[ensembl-dev] Annotating variants against custom transcripts
Shawn Yost
yostshawn at gmail.com
Mon Jan 22 13:24:31 GMT 2018
Hi,
Thank you for the help. I did add 'biotype=protein_coding' and it
seems to have worked now.
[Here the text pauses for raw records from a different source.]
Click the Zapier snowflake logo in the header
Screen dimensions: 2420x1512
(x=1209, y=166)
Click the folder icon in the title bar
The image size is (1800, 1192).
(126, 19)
I did receive the following error/warning
multiple times:
Use of uninitialized value in hash element at
/opt/gridware/apps/vep/91/modules/Bio/EnsEMBL/VEP/Stats.pm line 365,
<__ANONIO__> line 470.
However I do have annotations for all 392 variants I tested this with.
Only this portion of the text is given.